Mais de nombreuses péripéties se dressent sur leur route. Une infirmière est violée et assassinée. Matthew et Schenckendorff se retrouvent tour à tour accusés, obligeant Judith et Joseph à enquêter pour les sortir de ce mauvais pas en trouvant le coupable.

Schenkendorff et Richard Mason, un journaliste pacifiste qui a connu le Pacificateur au moment de la sanglante guerre des Boers et est amoureux de Judith, détiennent la clé de l'énigme. Pourquoi vont-ils choisir de dénoncer leur allié alors qu'ils partageaient ses idéaux de départ ?

Ce dénouement est propice à la réflexion sur les possibles dérives de l'idéologie et la perversion des nobles idéaux. Richard Mason désapprouve les moyens employés : le meurtre et la trahison de son propre pays. Par ailleurs, pour lui, le projet du Pacificateur n'était pas un projet de paix mais un plan liberticide et dominateur où le Royaume-Uni et l'Allemagne s'entendaient pour se partager le monde et récupérer les anciennes colonies dont les États-Unis.

Le Pacificateur se montre néanmoins visionnaire quand il veut « empêcher l'Allemagne d'être l'objet de mesures de rétorsion » car « une récession dans ce pays créerait selon lui un gouffre dans l'économie européenne, susceptible d'engloutir la moitié du monde ». La crise de 1929, la Grande Dépression des années trente, l'avènement d'Hitler au pouvoir et la Seconde Guerre mondiale suivront en effet le traité de Versailles du 28 juin 1919 où l'Allemagne est jugée responsable de la guerre, privée de sa puissance militaire, d'une partie de ses territoires et condamnée à payer de lourdes réparations.

Le Pacificateur est un personnage profondément ambigu, qui perçoit le risque potentiel de laisser se développer l'esprit de revanche chez le peuple allemand, qui ne sera pas pour rien dans l'avènement du national-socialisme et d'Hitler au pouvoir, qui refusait de payer cette dette à cause de la crise. Mais le Pacificateur est aussi parfois aveuglé dans son jugement, comme le constate Richard Mason. le Pacificateur voit « dans la révolution russe la naissance d'un nouvel ordre social qui balaierait la tyrannie et instaurerait une justice universelle » alors que sur le terrain, le journaliste n'a vu qu'un « bain de sang et le recours impitoyable aux mêmes armes éculées de l'oppression, du secret, de la duperie. »

Deux visions du monde s'affrontent dans ce dénouement tragique et poignant où le journaliste Richard Mason risque la peine de mort pour trahison en dénonçant son ancien allié et en avouant sa complicité. Les deux ont pour but d'empêcher une nouvelle guerre, les deux échoueront.

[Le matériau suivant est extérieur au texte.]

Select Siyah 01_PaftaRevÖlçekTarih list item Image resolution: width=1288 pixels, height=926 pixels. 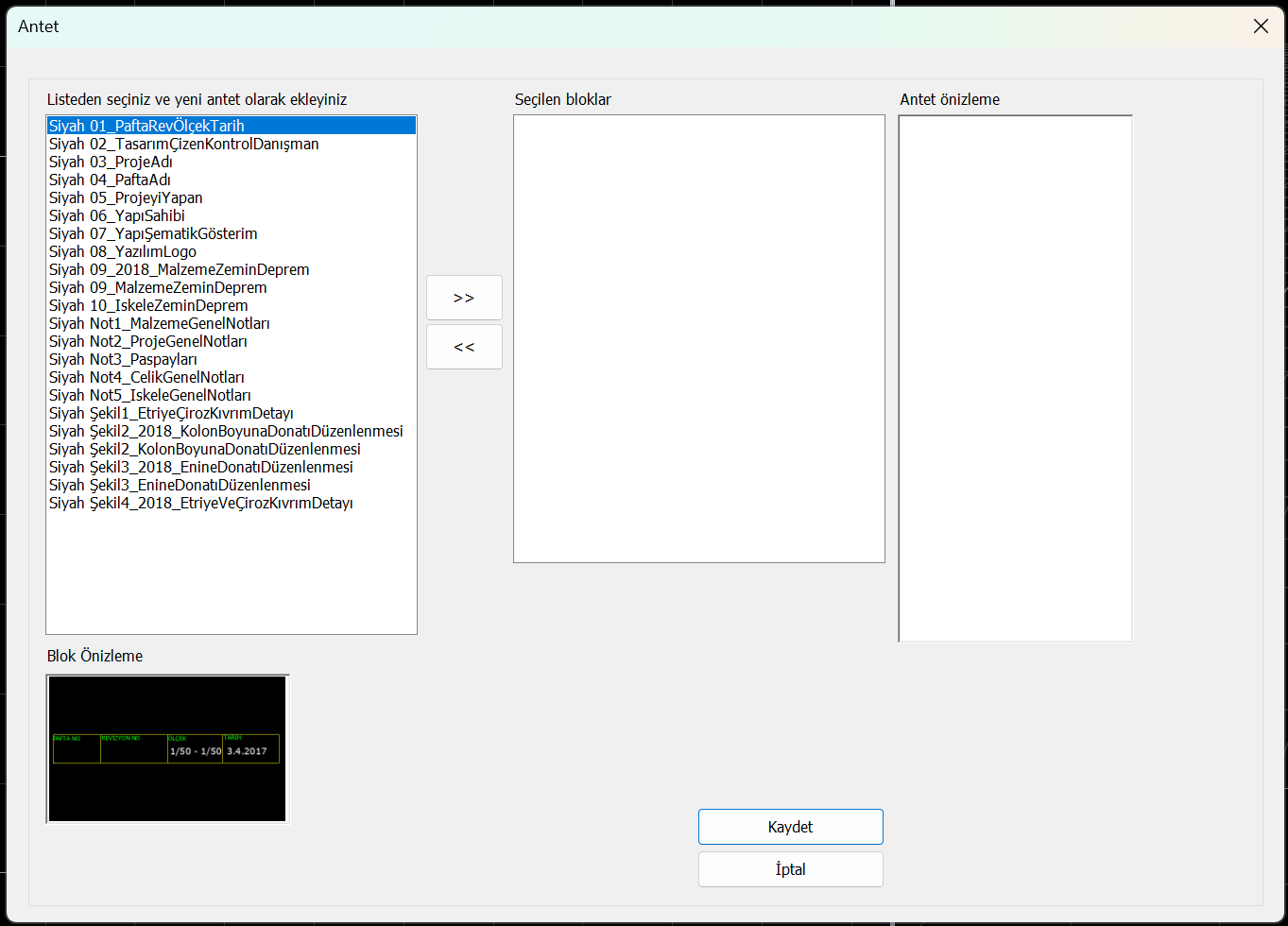tap(146, 126)
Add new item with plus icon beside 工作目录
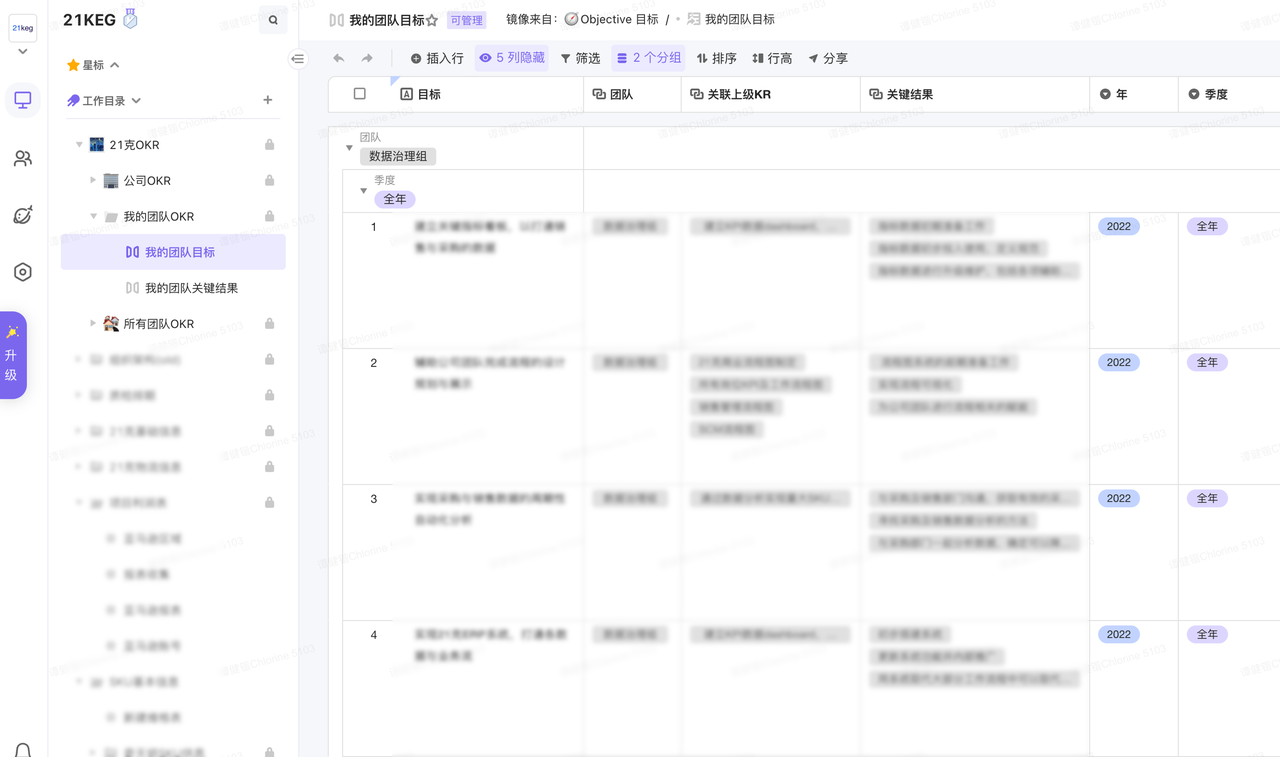Screen dimensions: 1280x757 pyautogui.click(x=267, y=100)
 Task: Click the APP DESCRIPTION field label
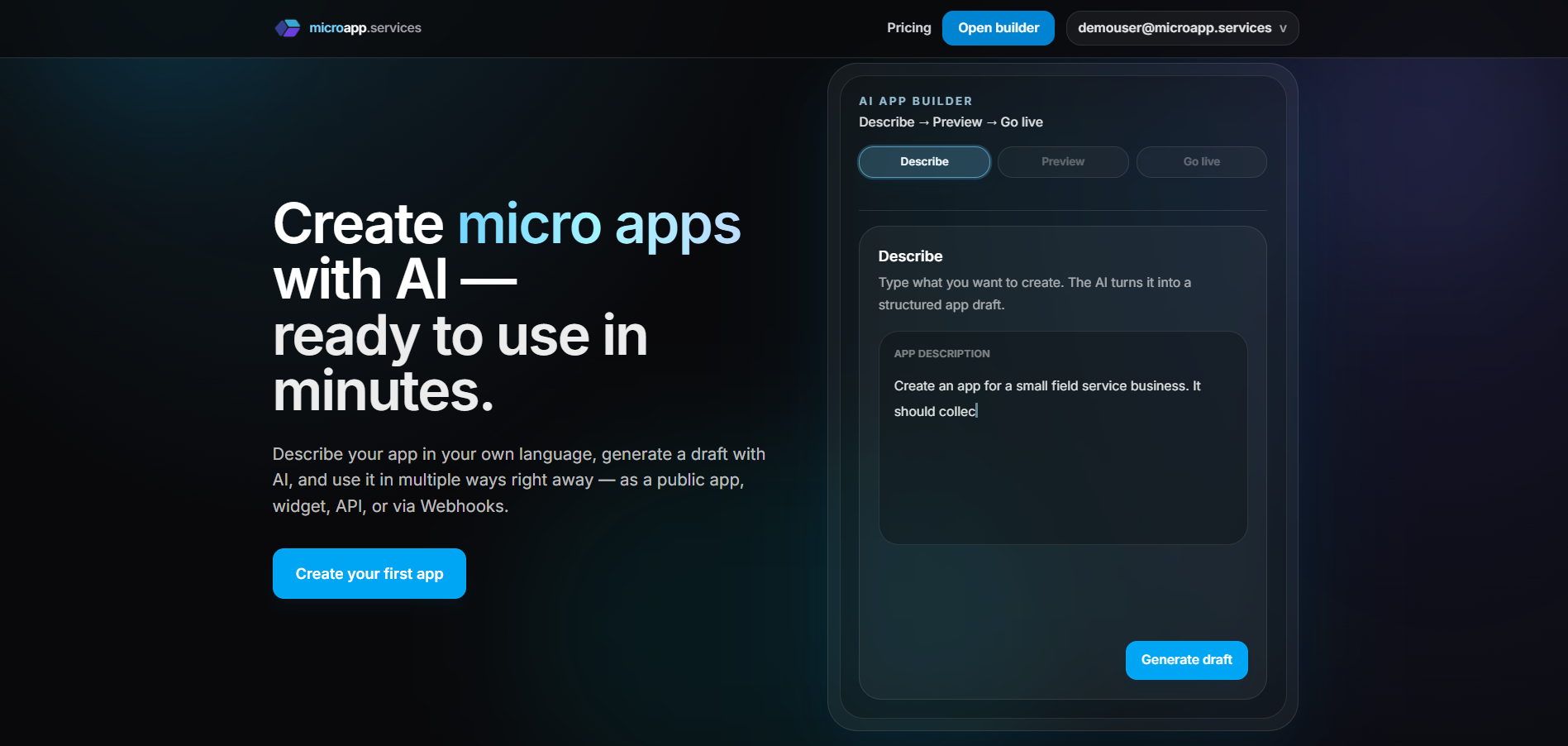click(941, 353)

Pour le Pacificateur, la liberté n'a que peu d'importance, il est persuadé d'avoir une vision globale de l'humanité et d'avoir toujours raison tandis que les enfants Reavley, Richard Mason et Schenckendorff défendent la liberté sous toutes ses formes, y compris celle de se tromper : « il vaut la peine de mourir pour défendre le droit d'avoir tort, sinon nos valeurs n'auraient plus de sens ». Ils souhaitent ainsi rendre un ultime et émouvant hommage aux morts, « à leur courage, à leur loyauté, à leur camaraderie » et au libre-arbitre.

Le roman s'achève en un vibrant plaidoyer en faveur de la liberté qui préfigure le traité de Versailles et le discours du président des États-Unis Woodrow Wilson sur le « droit des peuples à disposer d'eux-mêmes », même si cet idéalisme inspiré de la philosophie des Lumières ne fut que peu appliqué.